In each of the entries below, swap "Open" for "Launch" and reproduce the lines with everything else unchanged, leaving the pictures out.

+++ EXTRACTED RECORDS

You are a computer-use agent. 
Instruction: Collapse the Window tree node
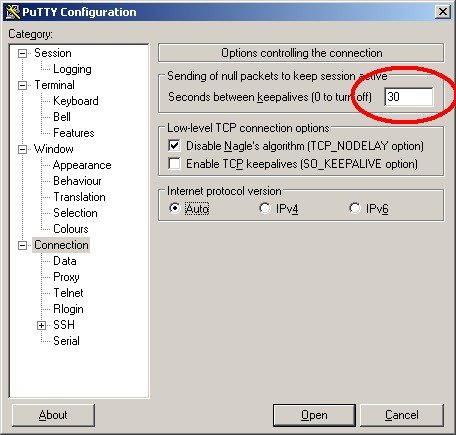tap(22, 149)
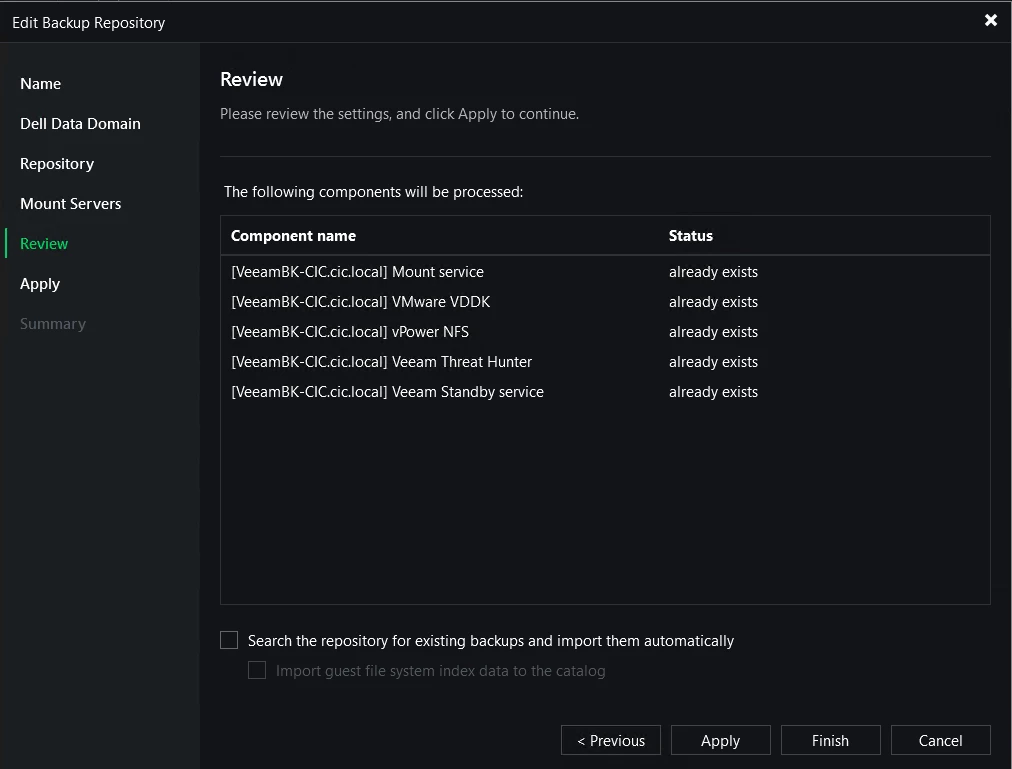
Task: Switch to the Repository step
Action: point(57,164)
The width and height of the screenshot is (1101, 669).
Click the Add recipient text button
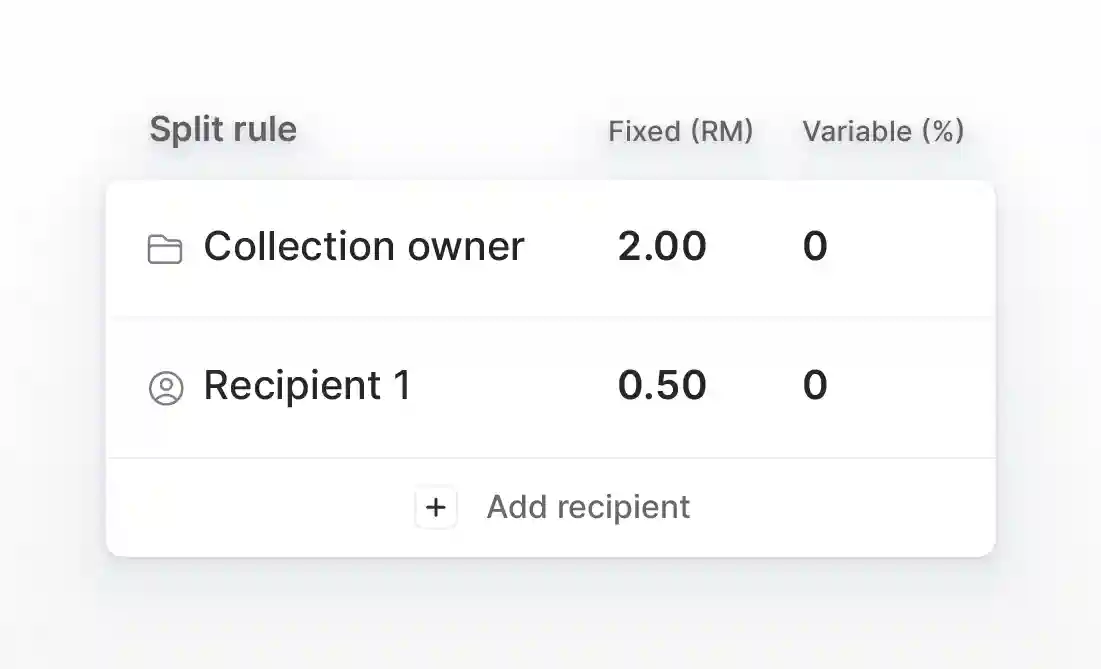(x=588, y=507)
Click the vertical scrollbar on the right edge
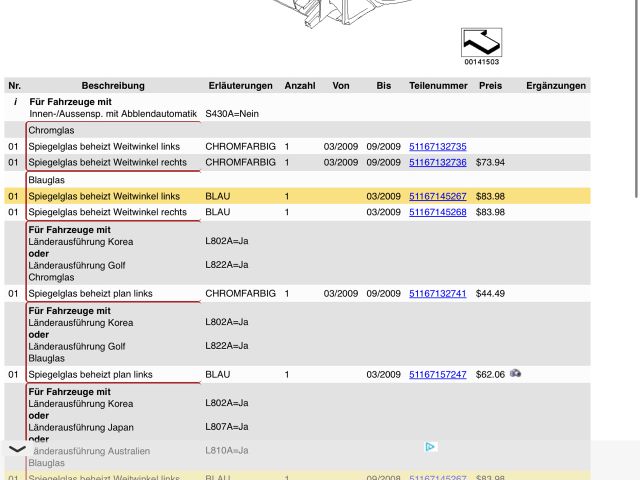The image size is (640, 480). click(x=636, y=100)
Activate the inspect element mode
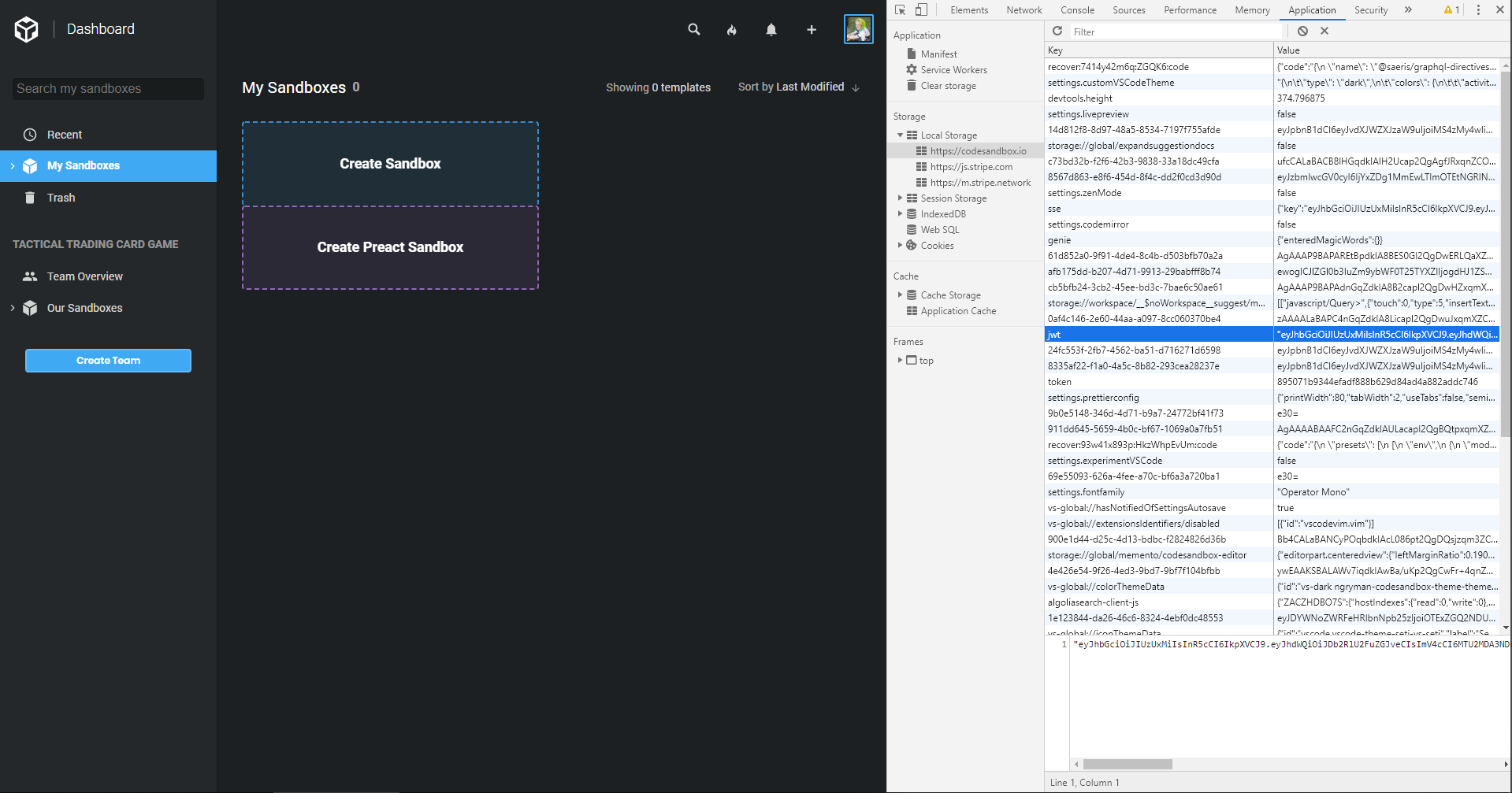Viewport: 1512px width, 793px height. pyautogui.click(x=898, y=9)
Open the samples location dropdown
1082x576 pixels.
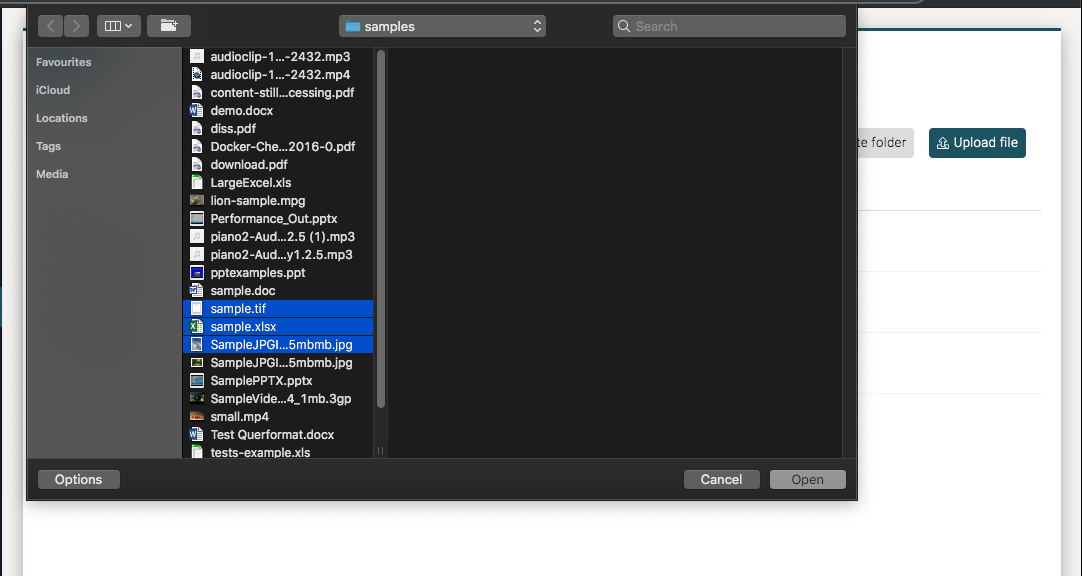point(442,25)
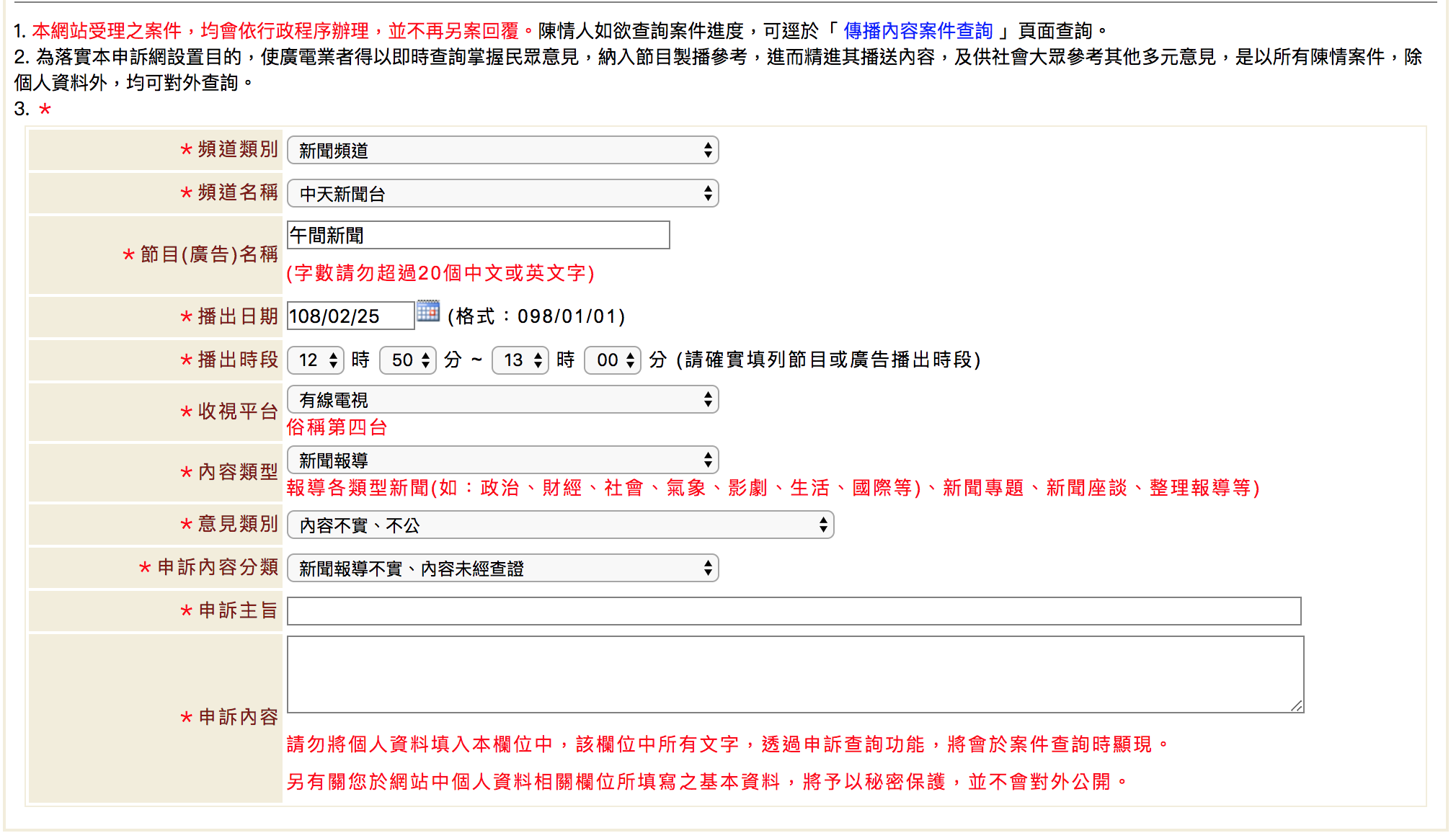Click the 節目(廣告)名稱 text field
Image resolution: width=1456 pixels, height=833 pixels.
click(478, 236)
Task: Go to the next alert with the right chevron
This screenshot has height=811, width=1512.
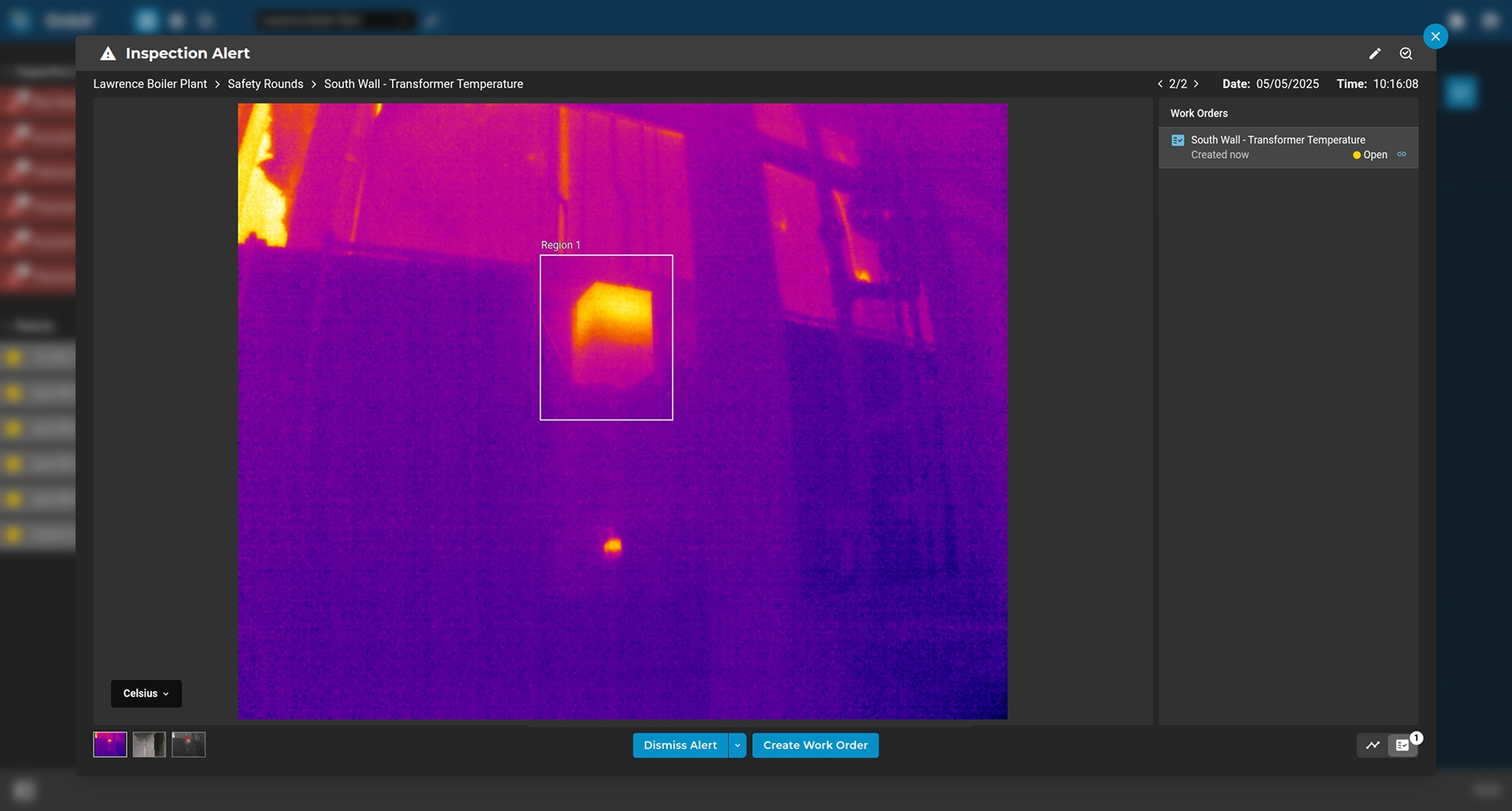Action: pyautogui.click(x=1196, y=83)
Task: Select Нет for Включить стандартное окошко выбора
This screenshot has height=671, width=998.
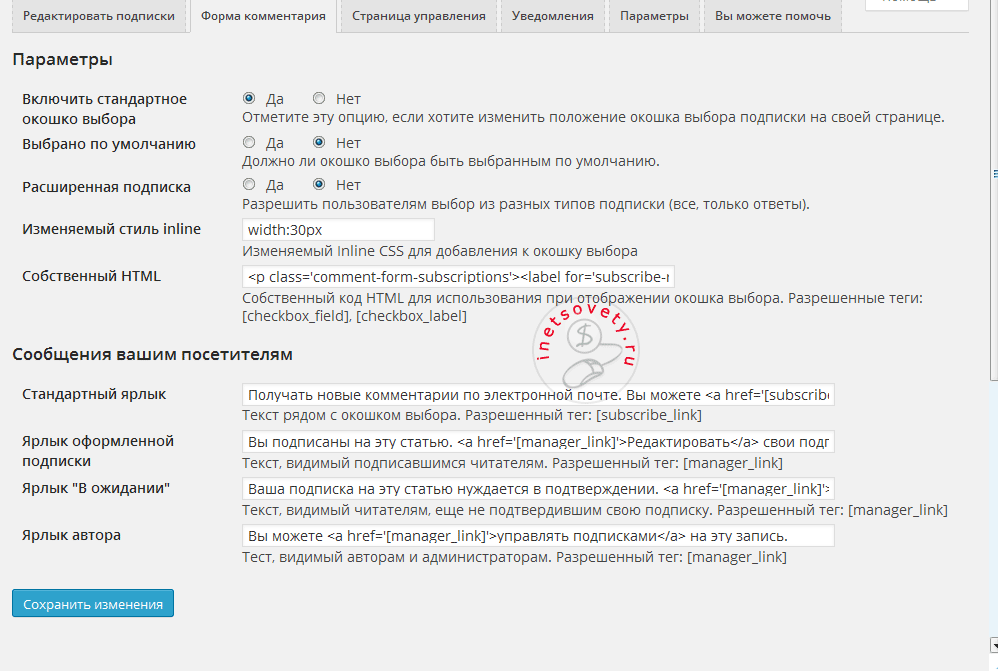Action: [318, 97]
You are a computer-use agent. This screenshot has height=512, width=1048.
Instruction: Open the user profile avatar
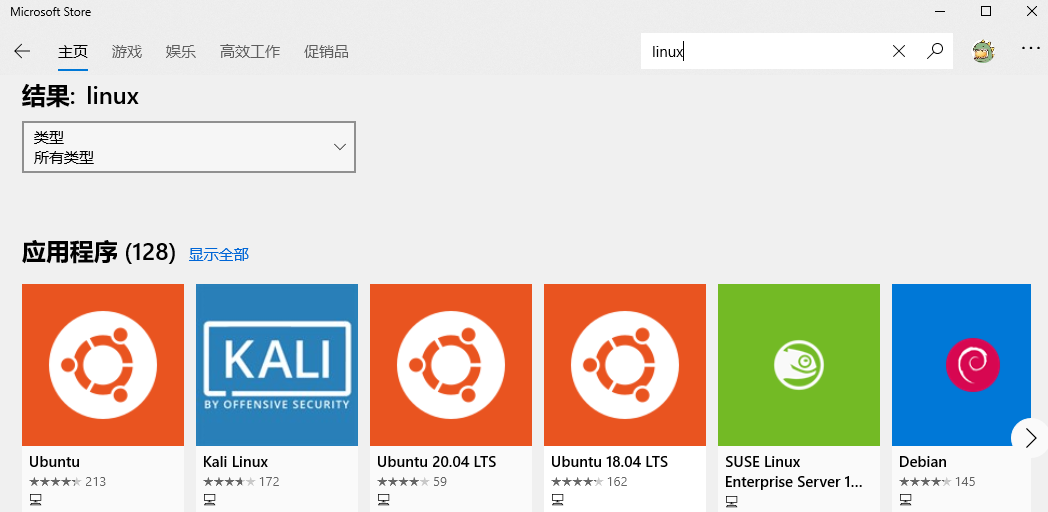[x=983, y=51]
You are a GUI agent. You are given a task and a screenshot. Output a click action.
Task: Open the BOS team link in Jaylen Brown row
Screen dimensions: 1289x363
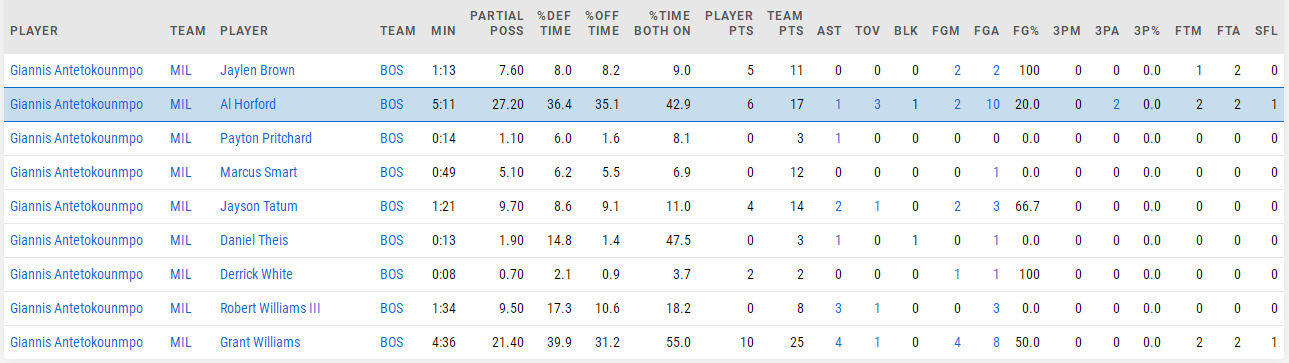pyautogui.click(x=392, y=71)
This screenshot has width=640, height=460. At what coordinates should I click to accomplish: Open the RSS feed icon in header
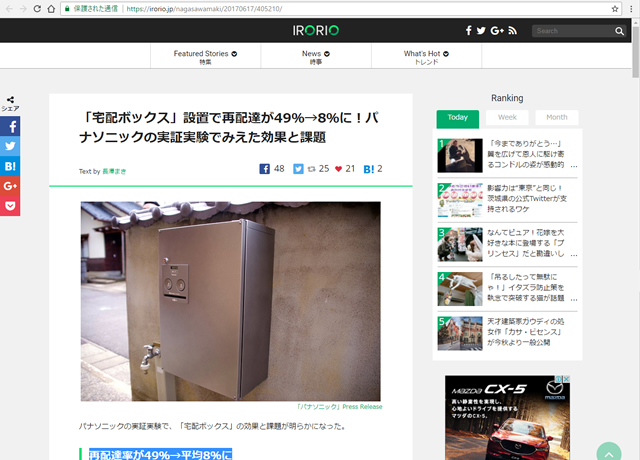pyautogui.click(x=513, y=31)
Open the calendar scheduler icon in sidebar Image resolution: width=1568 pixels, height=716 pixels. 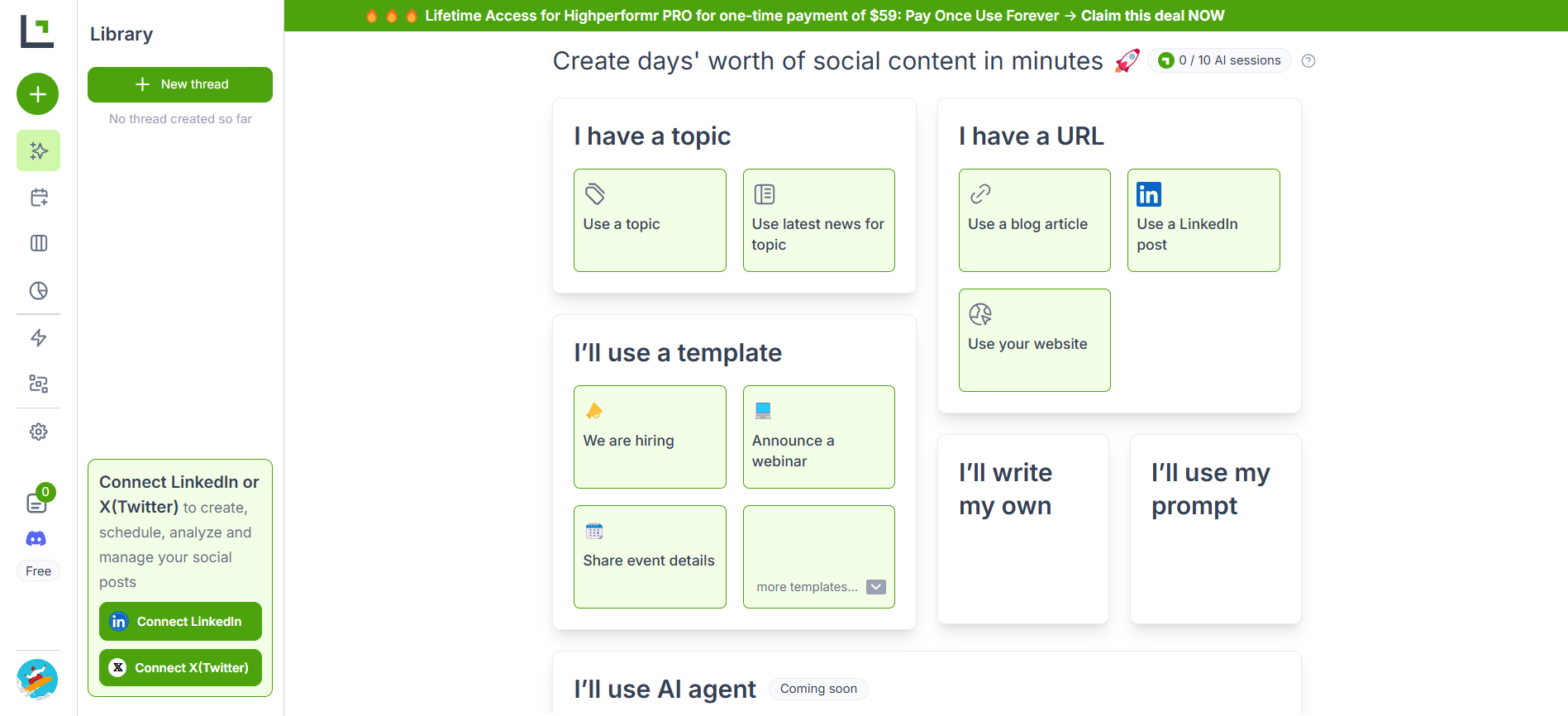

++++++

_EXERCISE ANSWER_.
You are a computer-use agent. 
Instruction: Collapse the Window tree node
tap(22, 149)
Task: Switch to the Repository step
Action: point(57,164)
The width and height of the screenshot is (1101, 669).
Click the Add recipient text button
(x=588, y=507)
Click the vertical scrollbar on the right edge
The image size is (640, 480). click(x=636, y=100)
Activate the inspect element mode
Viewport: 1512px width, 793px height. pyautogui.click(x=898, y=9)
Launch the samples location dropdown
1082x576 pixels.
point(442,25)
Click the 節目(廣告)名稱 text field
Image resolution: width=1456 pixels, height=833 pixels.
click(478, 236)
Task: Go to the next alert with the right chevron
This screenshot has height=811, width=1512.
Action: pyautogui.click(x=1196, y=83)
Task: Select Нет for Включить стандартное окошко выбора
This screenshot has height=671, width=998.
Action: [318, 97]
You are a computer-use agent. This screenshot has height=512, width=1048.
Instruction: Launch the user profile avatar
[x=983, y=51]
You are a GUI agent. You are given a task and a screenshot. Output a click action.
Task: Launch the BOS team link in Jaylen Brown row
Screen dimensions: 1289x363
pyautogui.click(x=392, y=71)
This screenshot has width=640, height=460. At what coordinates should I click to accomplish: Launch the RSS feed icon in header
pyautogui.click(x=513, y=31)
Launch the calendar scheduler icon in sidebar Image resolution: width=1568 pixels, height=716 pixels. 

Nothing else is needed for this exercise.